Question

I'm on people tracking in computer vision. I have observations (blob as an output of blob detection after background subtraction) and I want to infer the objects that have produced these observations.

I have troubled with some Kalman filter code. And it's quite clear to me, but my problem is multi-object tracking: my problem is that sometimes the observations are incomplete/noisy. Let me explain better - In a test with clear observations, I have 1 blob for each person. Kalman filter can help me in smoothing the noisy path of the person into a smoothed curve. But, this is not my problem; The problem is that sometimes blob detection is not perfect and I have 2 blobs for 1 person (for example if the person I want to track is dressing a t-shirt of the same color of the background) or sometimes I have 1 blob for 2 persons (for example if the 2 persons are hugging themselves or are too near each other).

I have searched some theory and I have found a lot of papers that are solving the problem of object tracking with particle filter. So I studied Bayesian filter, Monte Carlo method, importance sampling and it is a little bit clear (I don't have math knowledge on probability to understand everything but the idea is clear).

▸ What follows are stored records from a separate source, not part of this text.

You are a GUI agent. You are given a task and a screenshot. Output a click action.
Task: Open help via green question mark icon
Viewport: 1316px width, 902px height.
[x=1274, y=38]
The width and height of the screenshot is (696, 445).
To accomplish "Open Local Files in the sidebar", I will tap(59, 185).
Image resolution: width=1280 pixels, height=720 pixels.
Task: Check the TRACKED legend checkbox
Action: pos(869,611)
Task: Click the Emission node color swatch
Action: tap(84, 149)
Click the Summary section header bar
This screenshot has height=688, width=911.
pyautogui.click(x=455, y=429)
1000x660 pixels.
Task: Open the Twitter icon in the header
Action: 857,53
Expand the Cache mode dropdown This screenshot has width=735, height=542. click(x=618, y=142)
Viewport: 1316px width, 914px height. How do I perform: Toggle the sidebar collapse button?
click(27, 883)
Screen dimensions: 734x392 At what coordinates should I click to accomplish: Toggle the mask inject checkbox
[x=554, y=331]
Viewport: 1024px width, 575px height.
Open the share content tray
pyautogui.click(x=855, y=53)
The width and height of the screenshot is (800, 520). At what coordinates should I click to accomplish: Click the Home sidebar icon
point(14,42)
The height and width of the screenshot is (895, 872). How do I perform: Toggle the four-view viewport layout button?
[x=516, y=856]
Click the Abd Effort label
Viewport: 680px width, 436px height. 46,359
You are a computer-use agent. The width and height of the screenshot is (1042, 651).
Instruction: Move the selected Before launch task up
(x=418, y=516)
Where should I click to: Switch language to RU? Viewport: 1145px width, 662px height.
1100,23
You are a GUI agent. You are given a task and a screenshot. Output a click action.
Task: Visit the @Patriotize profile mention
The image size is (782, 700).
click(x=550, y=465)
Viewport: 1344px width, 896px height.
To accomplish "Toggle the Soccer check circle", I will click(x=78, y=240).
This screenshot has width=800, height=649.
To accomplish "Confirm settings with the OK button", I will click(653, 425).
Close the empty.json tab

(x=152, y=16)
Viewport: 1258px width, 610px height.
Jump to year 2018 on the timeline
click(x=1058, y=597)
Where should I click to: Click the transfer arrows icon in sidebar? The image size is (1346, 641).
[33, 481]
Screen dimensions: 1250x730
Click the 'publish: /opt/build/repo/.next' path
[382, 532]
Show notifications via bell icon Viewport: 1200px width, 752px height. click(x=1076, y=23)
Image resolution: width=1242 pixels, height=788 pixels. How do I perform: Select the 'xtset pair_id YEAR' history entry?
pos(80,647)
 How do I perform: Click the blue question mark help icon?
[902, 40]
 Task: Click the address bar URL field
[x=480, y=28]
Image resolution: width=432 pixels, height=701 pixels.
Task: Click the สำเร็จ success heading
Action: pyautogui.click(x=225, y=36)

Anyway, I don't still understand how particle filter can help me in detecting cases where 2 blobs correspond to 1 object or 1 blob correspond to 2 objects.

Can someone help in understanding this problem?

Was it helpful?

Solution 4

Kalman Filter are a background subtractor approach in this case. It can not handle data association and only gaussian noise.

In the end I have re-implemented the histogram based particle filter activated by object detections.

If anyone is interested in that just ask as a comment!

OTHER TIPS

Well, first of all, OpenCV VideoSurveillance project is a good way to start dealing with your questions.

It does Data Association of detection responses,as you said you do.Also, it handles False Positives (2 blobs to 1 object as you said) by a simplistic mechanism (initialization is based on a frame threshold and deletion as well). The other problem, as you mentioned, about 1 blob corresponding to 2 objects is usually called occlusion (The term "collision" in VideoSurveillance project is used but it is obsolete nowadays). VideoSurveillance is using a Particle filter implementation based on a 3D color histogram modeling to resolve this situation.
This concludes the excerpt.